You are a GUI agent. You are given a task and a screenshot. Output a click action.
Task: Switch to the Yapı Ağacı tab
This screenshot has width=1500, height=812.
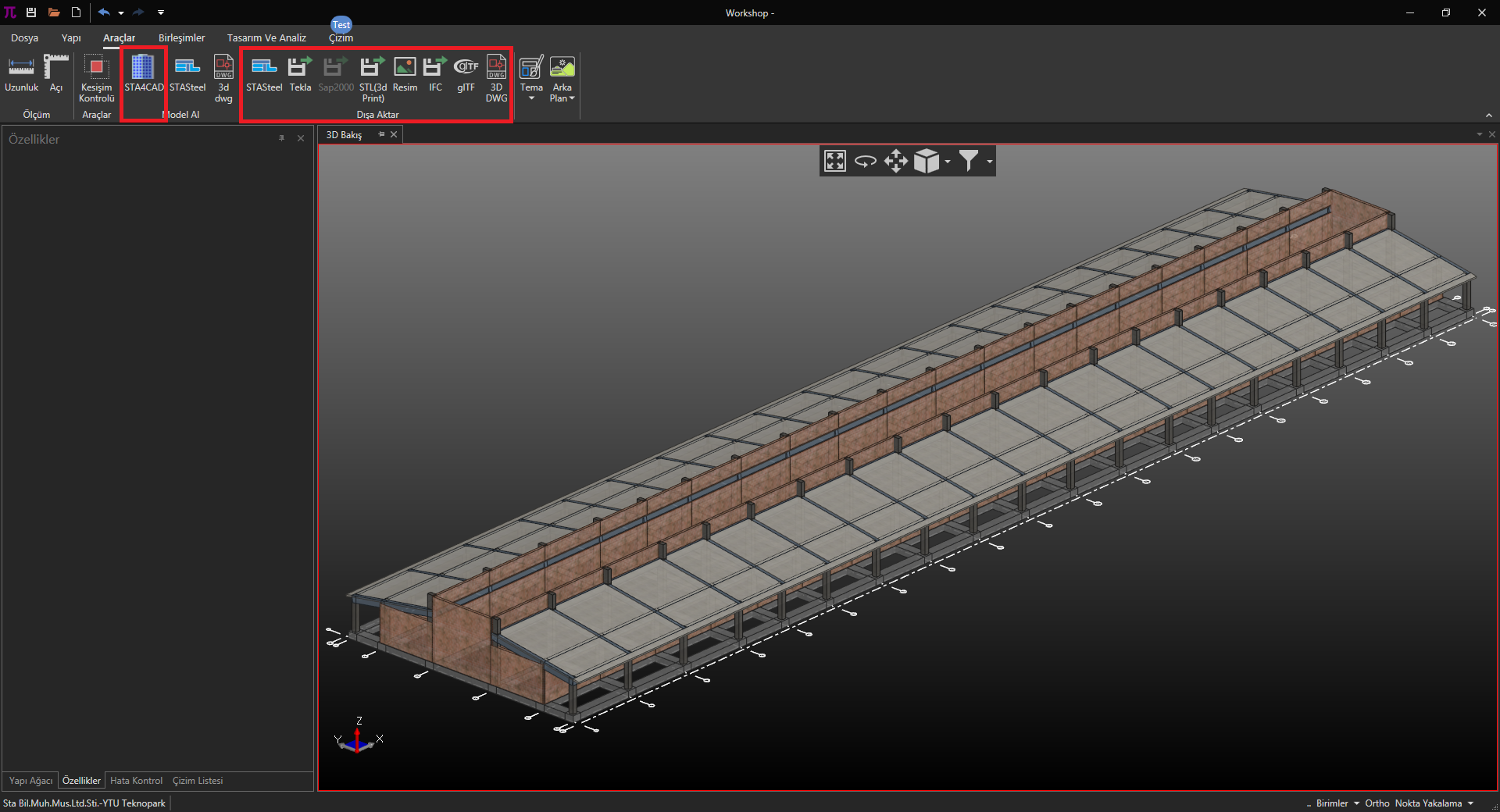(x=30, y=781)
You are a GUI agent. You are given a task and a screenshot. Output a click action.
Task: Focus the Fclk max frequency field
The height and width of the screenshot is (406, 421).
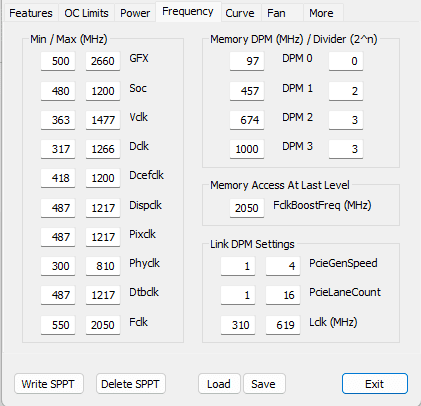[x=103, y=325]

=== WHAT TO DO ===
Please rewrite the listing above with every "screenshot" swapped for "screen capture" and nothing else changed. Leave the pictures out.

=== RESULT BELOW ===
You are a GUI agent. You are given a task and a screen capture. Output a click action.
Task: Switch to the Yapı Ağacı tab
This screen capture has width=1500, height=812.
(x=30, y=781)
You are a GUI agent. You are given a task and a screen capture. Output a click action.
Task: Focus the Fclk max frequency field
The height and width of the screen capture is (406, 421).
[x=103, y=325]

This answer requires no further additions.